Hacker News

thot_experiment an hour ago [ - ]

I haven't tried this model yet, but I can run Gemma 31B w/ the MTP drafter in pure CPU at about 10tok/s so this should run at about 20-30tok/s on a decent CPU, it'll probably run at >50tok/s on any Mac that can fit it, and lots of people have a gaming GPU with enough VRAM. In terms of access to hardware being a gate, it's one you can hop pretty easily.

dofm an hour ago [ - ]

Could you outline how you are running the MTP drafters? I've tried LM Studio but no dice there. I'm probably missing something but I think llama.cpp and Ollama can't do it yet either?

Patrick_Devine 31 minutes ago [ - ]

I haven't yet pushed the MTP enabled gemma4 12b model for Ollama because in my testing I wasn't getting a performance bump. The other gemma4 MTP models should work OK right now, but there are some fixes we're just about to push. This is specifically for the MLX backend.

dofm 19 minutes ago [ - ]

Thanks for your reply. I will go back and look at Ollama again.

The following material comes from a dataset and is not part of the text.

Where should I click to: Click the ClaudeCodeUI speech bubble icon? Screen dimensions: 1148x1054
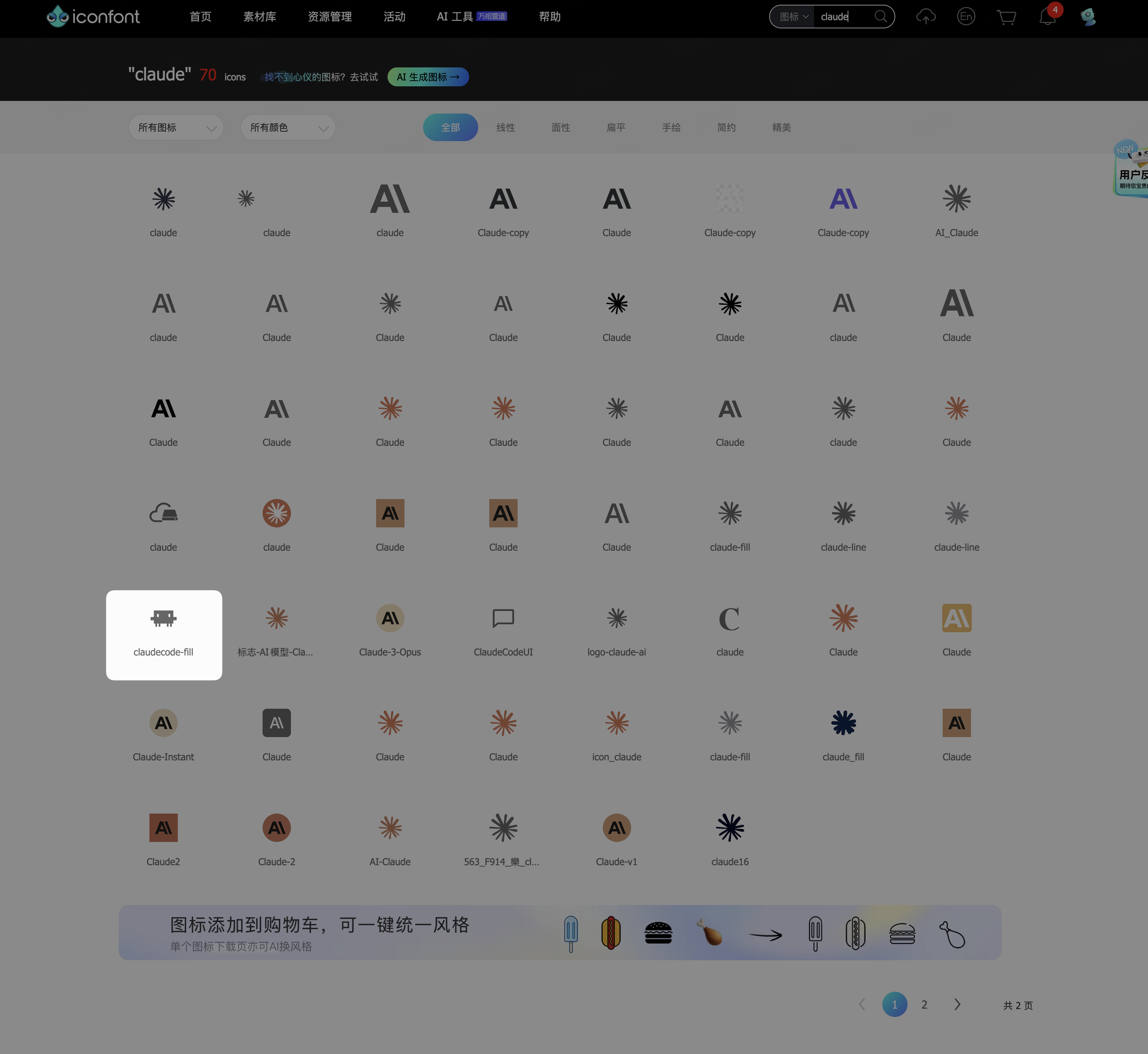tap(503, 619)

So much to learn but this news has really vindicated my decision to direct my limited span of concentration and focus to learning how to use open weights models and opencode.

ch_sm 29 minutes ago [ - ]

can‘t speak to compatibility with this new model, but oMLX supports MTP drafters very well.

dofm 21 minutes ago [ - ]

Thank you, I will test that.